Top of Supplied data

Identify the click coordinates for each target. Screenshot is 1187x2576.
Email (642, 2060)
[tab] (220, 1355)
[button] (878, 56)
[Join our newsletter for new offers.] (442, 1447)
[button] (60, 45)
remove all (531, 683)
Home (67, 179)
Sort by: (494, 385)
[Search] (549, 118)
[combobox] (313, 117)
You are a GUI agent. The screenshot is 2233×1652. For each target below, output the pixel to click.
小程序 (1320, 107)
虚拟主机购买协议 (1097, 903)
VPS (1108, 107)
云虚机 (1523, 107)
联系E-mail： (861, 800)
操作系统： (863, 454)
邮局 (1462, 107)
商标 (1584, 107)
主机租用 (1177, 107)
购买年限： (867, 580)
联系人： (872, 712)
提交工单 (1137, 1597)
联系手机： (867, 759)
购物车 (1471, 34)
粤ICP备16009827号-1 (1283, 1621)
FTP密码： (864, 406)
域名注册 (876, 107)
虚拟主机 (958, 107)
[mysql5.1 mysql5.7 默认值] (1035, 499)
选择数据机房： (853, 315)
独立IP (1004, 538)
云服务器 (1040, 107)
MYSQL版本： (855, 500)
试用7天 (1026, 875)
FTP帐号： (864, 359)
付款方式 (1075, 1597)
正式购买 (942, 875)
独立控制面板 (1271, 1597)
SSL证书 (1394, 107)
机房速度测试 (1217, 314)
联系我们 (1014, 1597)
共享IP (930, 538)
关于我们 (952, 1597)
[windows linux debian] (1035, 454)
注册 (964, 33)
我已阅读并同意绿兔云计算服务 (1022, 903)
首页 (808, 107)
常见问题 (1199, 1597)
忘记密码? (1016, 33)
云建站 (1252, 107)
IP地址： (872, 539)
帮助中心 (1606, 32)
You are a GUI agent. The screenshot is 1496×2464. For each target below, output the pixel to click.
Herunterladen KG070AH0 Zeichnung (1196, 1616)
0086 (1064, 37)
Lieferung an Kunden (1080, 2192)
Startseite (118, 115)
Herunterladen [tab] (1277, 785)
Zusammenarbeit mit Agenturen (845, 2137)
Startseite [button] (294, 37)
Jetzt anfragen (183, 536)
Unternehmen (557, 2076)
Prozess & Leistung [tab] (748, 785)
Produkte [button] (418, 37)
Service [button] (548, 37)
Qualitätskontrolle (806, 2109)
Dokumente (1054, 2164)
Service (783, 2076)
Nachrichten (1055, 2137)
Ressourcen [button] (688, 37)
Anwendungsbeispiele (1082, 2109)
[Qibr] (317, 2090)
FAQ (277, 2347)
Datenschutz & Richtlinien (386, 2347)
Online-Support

Bottom of Supplied data

▸ About this exercise
Every line above in which the word "pixel" occurs is to be copied.

▸ Answer section
You are a GUI agent. The screenshot is 2233×1652. For each target below, output the pixel to click.
You are a GUI agent. The screenshot is 1496×2464. For each target below, output the pixel to click.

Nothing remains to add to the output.